なんでもかんでもハイテンションで疲れるし、なにしろ見ていて馬鹿らしくなる。

だいたい――。

どうしてそんなにいちいつ熱くなれる?たかだか他人のために。他人のために、だ。

そこに自分へのメリットがあるならまだ分かる。少しくらい面倒でも後々甘い汁がすえるなら、仏の顔にだってなってやろうというものだ。

しかし、違う。
あいつは、違う。



「どうしておまえは他人のために泣く?」

「当然だろ。だって仲間が死んだんだ」

仲間が死んだ日、ザックスは墓前で涙を流した。なんでも一度仕事をした仲であるらしい。

しかしそこがまたセフィロスにはわからない。

だって、一度仕事をしたくらいなのだ。特別仲が良いとかいうわけでもないのに、わざわざ墓前にきて、しかも涙まで流すのである。セフィロスには絶対に考えられない所作だ。

「仲間が死んだときには泣くもんだろ?それが普通だ」

「普通…」

普通は、そういうものらしい。つまり自分は普通じゃないと、そういうわけである。

なるほど、冷たすぎるほど感情の動かないその理由は、つまり自分が普通ではないからなのか。セフィロスはそう解決した。

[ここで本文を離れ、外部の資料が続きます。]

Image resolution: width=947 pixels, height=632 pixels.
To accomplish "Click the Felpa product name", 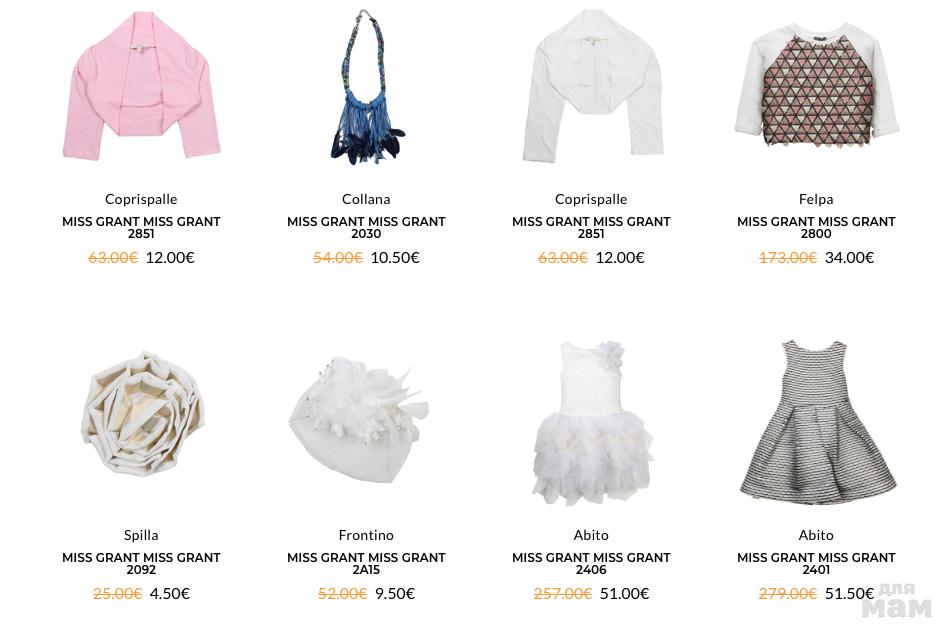I will 816,199.
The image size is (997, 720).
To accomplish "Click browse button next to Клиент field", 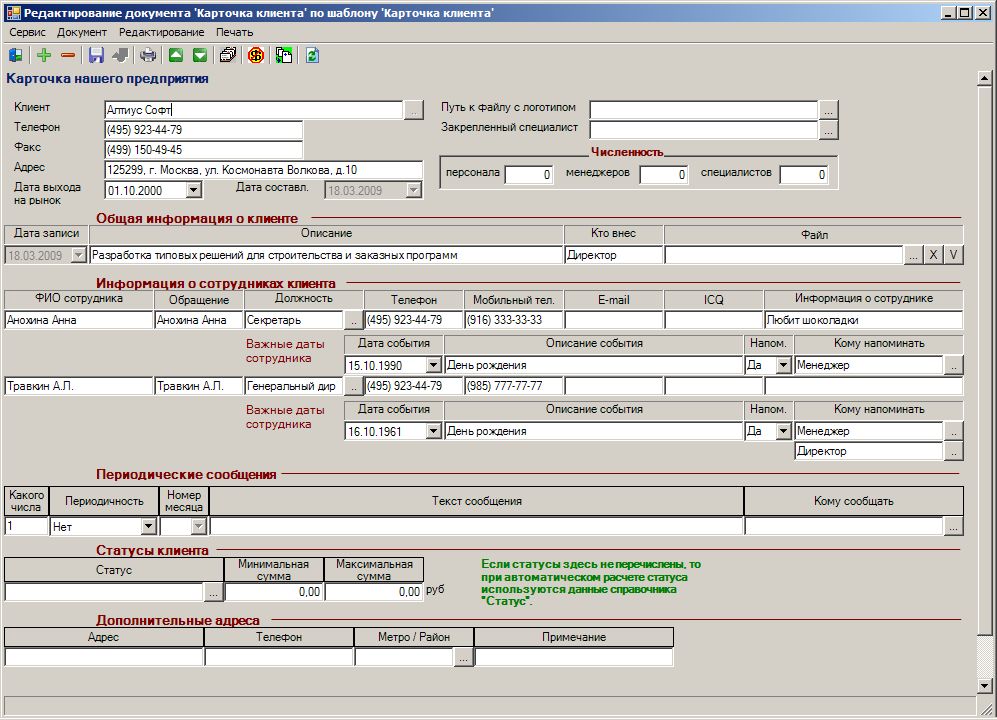I will (x=414, y=110).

特殊な自分にはきっと、やはり特殊な状況が起こるのにちがいない。それはつまり、誰の死にも泣かないし、自分の死に誰も泣かない、という状況である。

「天国で元気にな」

涙をふき去ったザックスは、すっくりと立ち上がり、そして墓に背を向けた。

そもそも任務中に立ち寄っただけだったから、そろそろ元のように任務に戻ろうというつもりらしい。

セフィロスはそんなザックスの背後で、そっと石の墓を見つめた。そして、思う。


――この者は幸運だ。


泣いてくれる相手を手に入れた。殉死で昇進なんていうことがたまにあるが、これはいわばそういうことと同じだろう。死んで、泣いてくれる友の存在を確立させたのだ。

熱くなるのなんて馬鹿らしい。
ずっとそう思ってきた。

暑苦しいやつは嫌いだ。
ずっとそう思ってきた。

自分へのメリットなしに他人のために何かをするだなんてさっぱりと理解できないと思ってきた。

しかし今ふとセフィロスによぎるのはこういうことだった。


――もしかしたら。


仮に自分が死んで、誰かが自分のために涙したならば…それはつまり、自分は普通になったということになりはしまいか?

生きているかぎり冷たすぎるこの気持ちは氷解できない。けれどいつか果てたらば……。

そのとき、普通になれるのかもしれない。
死に至ったその先の世界でもし可能ならば、喜ぶことも泣くこともできるかもしれない。他人のために生きることすらできるかもしれない。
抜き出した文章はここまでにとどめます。